Calls to the National Suicide Prevention Lifeline have jumped in the days after the apparent suicides of fashion designer Kate Spade and chef Anthony Bourdain. PHOTO: BEBETO MATTHEWS, ANDY KROPA/ASSOCIATED PRESS
Calls to the National Suicide Prevention Lifeline have jumped in the days after the apparent suicides of fashion designer Kate Spade and chef Anthony Bourdain. PHOTO: BEBETO MATTHEWS, ANDY KROPA/ASSOCIATED PRESS

As the world learned the news Friday that renowned chef and food writer Anthony Bourdain had died by apparent suicide, the same phone number flooded the internet.

The number for the National Suicide Prevention Lifeline—1-800-273-8255—was pinned to the bottom of memorial Instagram posts, shared in tweets and ran alongside news obituaries.

Whenever a notable person commits suicide, calls to the hotline spike, said Director John Draper. Just days before Mr. Bourdain’s death, news of another famous person had spread: handbag designer Kate Spade, whose apparent cause of death was also suicide. Calls jumped 25% in the two days after her death, compared with the same period the previous week, Mr. Draper said.

People often feel connected to celebrities, whether it be through something like a television program or a product they purchased. When a celebrity dies, Mr. Draper said, there can be a “collective sense of loss that many people feel.”

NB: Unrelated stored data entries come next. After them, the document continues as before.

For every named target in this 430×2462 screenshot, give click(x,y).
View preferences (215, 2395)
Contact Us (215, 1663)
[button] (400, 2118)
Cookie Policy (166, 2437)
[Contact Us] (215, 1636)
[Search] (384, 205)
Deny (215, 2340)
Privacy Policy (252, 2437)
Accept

The increase in calls that hotlines experience isn’t necessarily a direct result of hearing about a celebrity suicide, said Alan Ross, executive director of Samaritans suicide prevention center in New York. In many cases, individuals are already struggling with mental health and the news of a death prompts them to seek help.

“The random number of things that can stimulate people who are already likely to get worse is so varied,” he said. “When there is promotion and marketing and in some ways acceptance, yeah, it does drive people to reach out.”

The national hotline is a network of crisis centers that provide over-the-phone counseling to individuals who might be contemplating suicide. Calls to the national lifeline are directed to centers near the caller where they can talk to trained counselors. The lifeline has a network of more than 150 local crisis centers.

“The research is really clear that these calls have been shown to reduce emotional distress and suicidal crisis,” Mr. Draper said.